A delegada sorri. E Washington Sebastián Abreu arremata:
- Com El Loco acá… és campeón.
Dois meses depois, Washington Sebastián – ou mais popularmente El Loco Abreu – cumpriu a promessa. E cumpriu de forma inesquecível – transformando tensão em leveza. Arrumou um jeito de eternizar um pênalti – de transformar o mais objetivo e seco dos lances numa imagem perene. A sutil parábola que enganou o goleiro Bruno tirou anos de peso das costas alvinegras. E entronizou Abreu instantaneamente no panteão de um clube peculiar.
O Botafogo é um clube de extremos. Pula da tragédia para a glória num estalar de dedos. Não é preto e branco por acaso – até porque o acaso passa longe de General Severiano. O botafoguense é um pessimista que acredita no milagre. E acredita, sobretudo, que toda coincidência é um indício. Pobres de nós, pretensos especialistas, que não fomos capaz de enxergá-los.
Antes do Campeonato, o comentarista esportivo que dissesse que o Botafogo ganharia os dois turnos do Campeonato Carioca… seria internado no pinel e tratado à base de choque elétrico. O time era fraco, não tinha consistência nem elenco – e buscava se reconstruir com uma série de jogadores que não deram certo em outro lugar.
Para o olhar treinado, porém, os indícios do título improvável eram muitos. Fazia 21 anos da épica vitória maurícia em cima do Flamengo – e do fim do jejum de 21 anos sem título (num jogo repleto de referências ao número 21). O campeonato era de 2010 (olha o 21 de novo) – 100 anos depois do primeiro titulo que o clube comemorou, o de 1910, que lhe concedeu o apelido de Glorioso. No início do campeonato, após a goleada por 6 a 0 para o Vasco, um torcedor botou fogo na camisa do clube. Loco Abreu chegou – e trouxe sua superstição: usar a camisa 13. Recebeu a dita cuja das mãos de outro supertiscioso histórico, El Lobo Zagallo. Herrera, o outro atacante, também tem uma camisa off-11 – usa o numero 17. E o clube contratou Joel Santana – conhecido por seu futebol eficiente… e por sua inacreditável estrela.

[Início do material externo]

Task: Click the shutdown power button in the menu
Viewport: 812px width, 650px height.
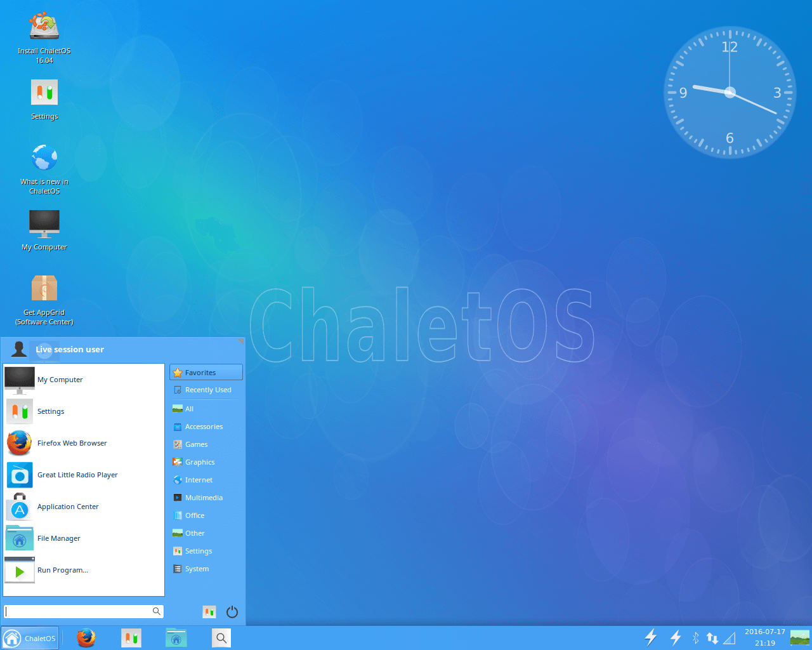Action: 232,611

Ora, direis, ouvir indícios… bom, é claro que há muito de lenda nessa sopa de números. Mas, para o Botafogo, 2010 era um oásis necessário. Nelson Rodrigues dizia que o botafoguense é um calabrês – que precisa da derrota para se realizar. Sim, mas não apenas. O Botafogo precisa do contraste – precisa do fundo do poço para o salto seguinte.
De 2007 a 2009, o Botafogo pagou um mico atrás do outro. Perdeu três decisões para o Flamengo, duas nos pênaltis. Antes da segunda derrota, veio o orangotango do pranto coletivo – que carimbou o time como “chorão”. E ainda teve mais – em 2007, a derrota das calcinhas diante do River Plate e a eliminação na Copa do Brasil – depois de um frangaço; em 2008, o cartão vermelho afanado pelo zagueiro André Luís na Copa Sul-Americana.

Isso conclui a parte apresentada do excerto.